Children need to become resilient to overcome the many adversities they face and will face in life: they cannot do it alone. They need adults who know how to promote resilience and are, indeed, becoming more resilient themselves. One of the ways to improve communication with children is to identify and use a language and vocabulary that supports the goals. The vocabulary of resilience is more than a set of words that will allow us to talk about this emerging concept. It is a set of tools to use in promoting resilience. Armed with the language necessary to recognize resilience when they see it, adults can help children identify resilient behavior more easily in themselves and others. They can use the vocabulary to reinforce those feelings and beliefs that support resilience and to guide their own and their children’s behavior. The more concepts they understand, the greater their options for acting in ways that help children meet the crises in their lives with strength and hope. Children who learn the vocabulary are better able to recognize resilience in themselves and others. They become increasingly aware of how to promote it.
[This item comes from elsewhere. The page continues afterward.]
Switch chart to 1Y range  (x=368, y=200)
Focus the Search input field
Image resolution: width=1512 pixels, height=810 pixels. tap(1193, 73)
In the Guide, Grotberg identifies language to overcome adversities. Children are taught to draw from three sources of resilience features labeled: I HAVE, I AM, I CAN. What they draw from each of the three sources is described as follows:

I HAVE

  • People around me I trust and who love me, no matter what
  • People who set limits for me so I know when to stop before there is danger or trouble
  • People who show me how to do things right by the way they do things
  • People who want me to learn to do things on my own
  • People who help me when I am sick, in danger or need to learn

I AM

  • A person people can like and love
  • Glad to do nice things for others and show my concern
  • Respectful of myself and others
  • Willing to be responsible for what I do
  • Sure things will be all right

I CAN

  • Talk to others about things that frighten me or bother me
  • Find ways to solve problems that I face
  • Control myself when I feel like doing something not right or dangerous
  • Figure out when it is a good time to talk to someone or to take action
  • Find someone to help me when I need it

These are wonderful affirmations that can be used and habituated cognitively. Only the I HAVE holds the potential for problem – if the child does not have these factors, s/he is hurt by the lack. However, if the child does not have or does not believe s/he has, then the orientation for providing help is very clear. This may require work with parents to either enable them to be there for their child and or give them over to someone who will be there for the child; to help the parents who are there for the child to create the relationship which helps the child change his/her negative beliefs; or, to provide someone outside of the family who will be there for the child.